Pese al tributo que le ha rendido en sus temas, Antonio Puerto no se ve tan deudor del cante de José Monge Cruz como podría sospecharse. “Camarón ya se fue y todo lo que dejó servirá para que otros beban de él. Ojalá hubiese durado mil años para que hubiera seguido enseñando. Es verdad que los que salen camaroneros se arriesgan mucho, como nos arriesgamos todos los que intentamos beber de él. Si consigues acercarte lo más posible, ya te puedes sentir dichoso”.
Cuenta Antonio Puerto que, cuando era joven, estando en la Fiesta de la Parpuja de Chiclana, el propio Camarón lo animó a salir a cantar. Pero no lo hizo, le dio lache –vergüenza en caló. Prefiere hablar entonces de cómo su carrera no cuajó y cuenta un detalle que revela más que todo lo antes respondido: “Álvarez Caballero habló muy bien de mi en El País”. Se nota, por la forma en que lo ha dicho, que lleva la frase cogida con velcro a los labios.
Es cierto que, el 20 de julio de 1985, Ángel Álvarez Caballero, el crítico de flamenco del diario, dijo de una reunión en la Asociación Cultural La Fandanga que “el cante que más me emocionó fue el de Antonio Puerto. Atención a él, creo que ahí tenemos un valor excepcional. Canta con todo el sentimiento, con toda la pena del mundo, su queja es estremecedora. No se puede seguir ignorando a Antonio Puerto; es un cantaor de cuerpo entero”.

###

*Enunciado*
Transcribe sin cambios el pasaje del texto sobre el cantaor Antonio Puerto que va desde "Cuenta Antonio Puerto" hasta "a los labios.", incluidas ambas expresiones.

*Datos guardados*
###

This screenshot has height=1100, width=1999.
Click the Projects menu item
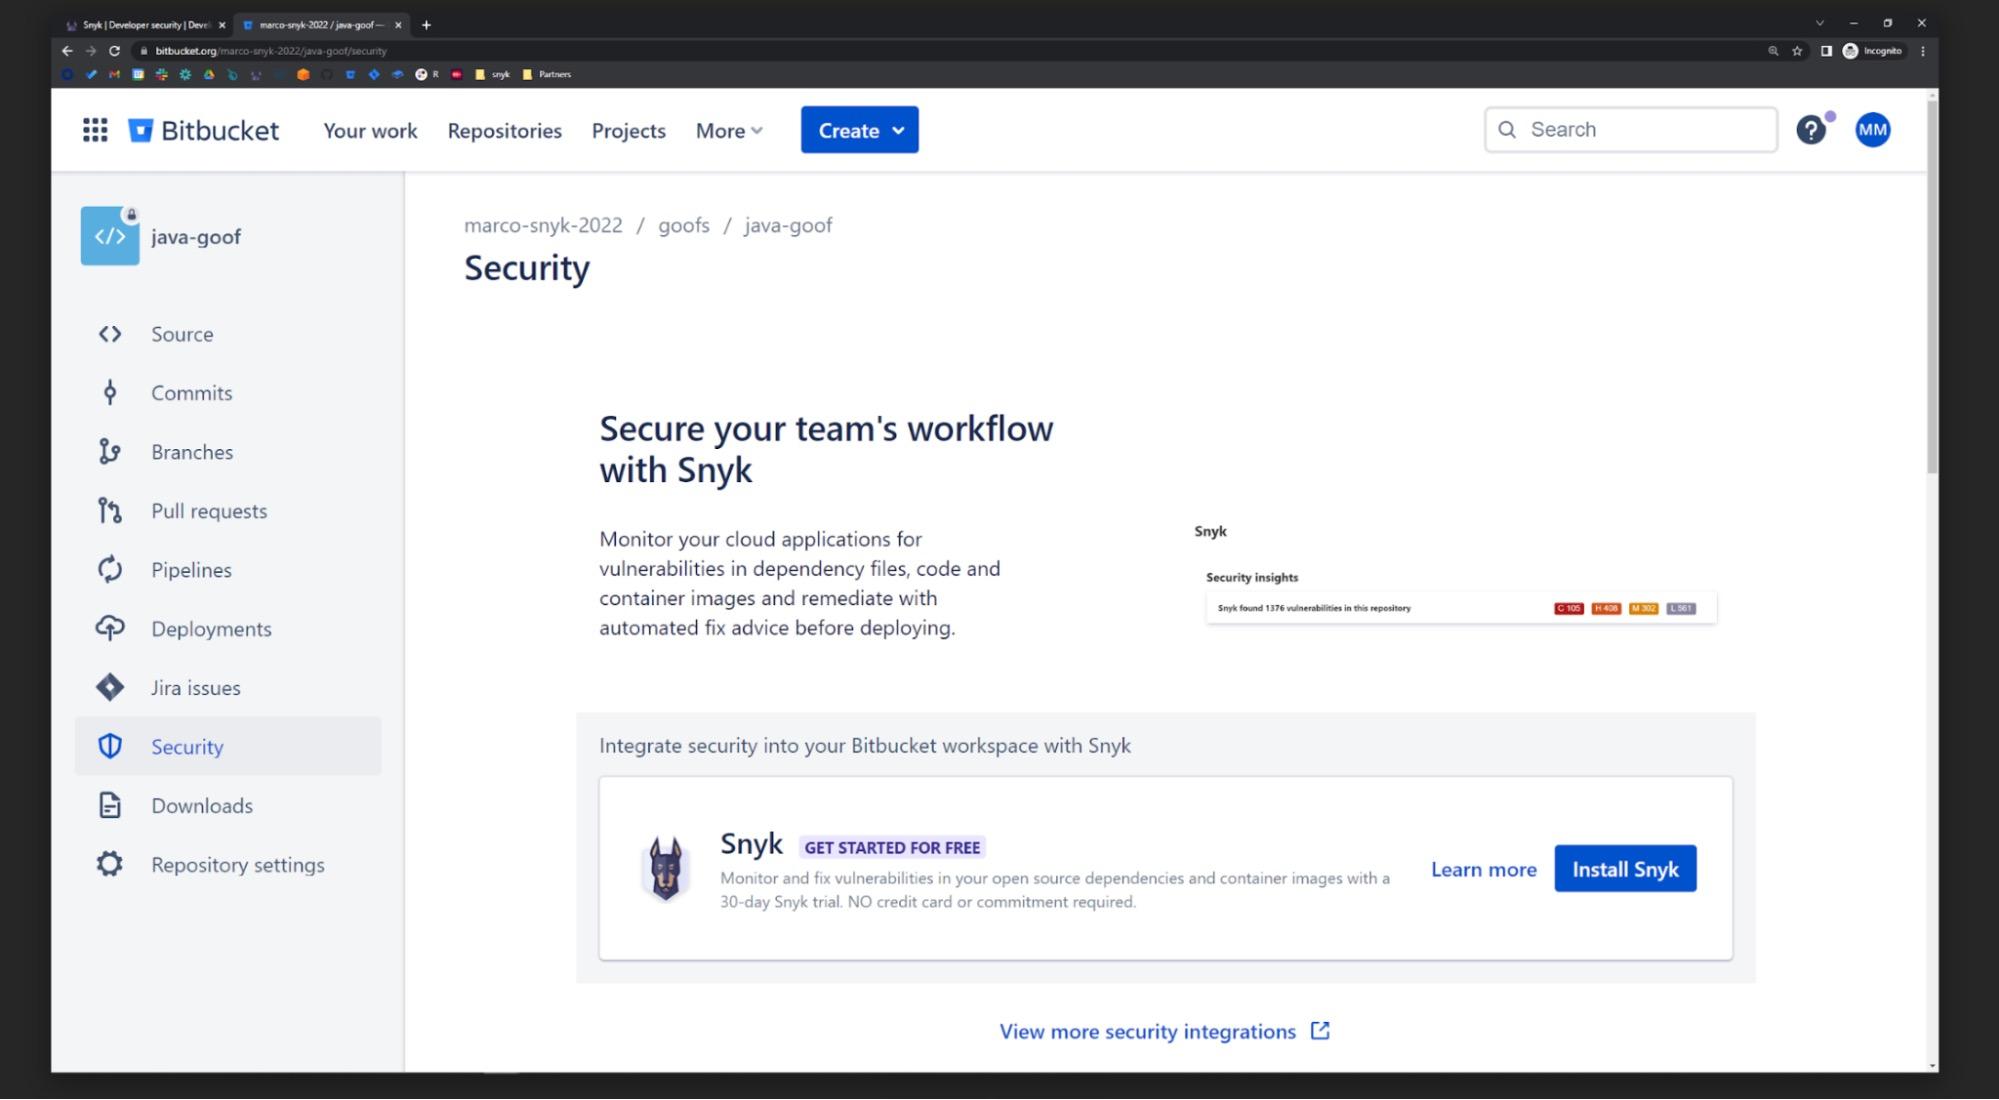point(628,130)

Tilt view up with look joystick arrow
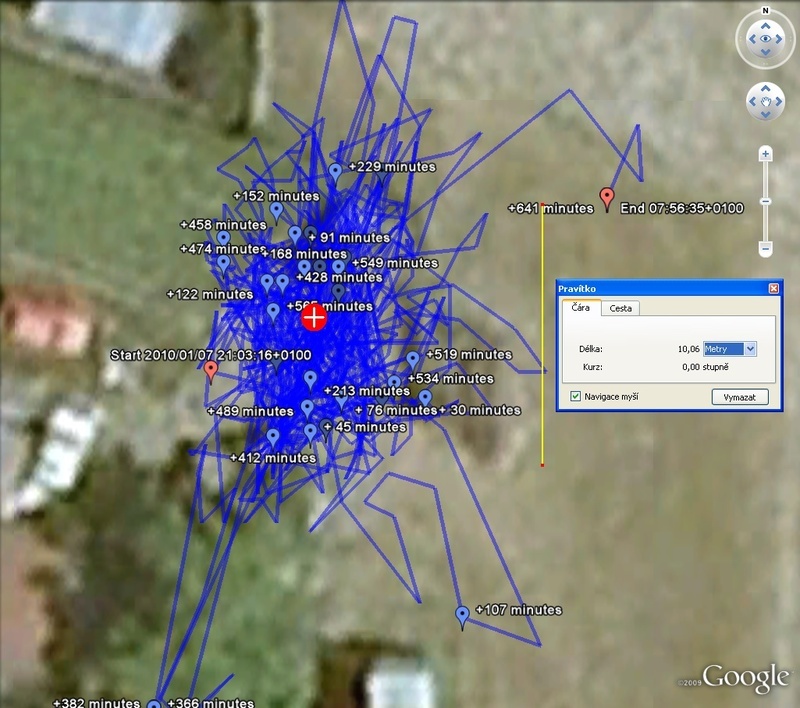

###

*Respuesta escrita*
Cuenta Antonio Puerto que, cuando era joven, estando en la Fiesta de la Parpuja de Chiclana, el propio Camarón lo animó a salir a cantar. Pero no lo hizo, le dio lache –vergüenza en caló. Prefiere hablar entonces de cómo su carrera no cuajó y cuenta un detalle que revela más que todo lo antes respondido: “Álvarez Caballero habló muy bien de mi en El País”. Se nota, por la forma en que lo ha dicho, que lleva la frase cogida con velcro a los labios.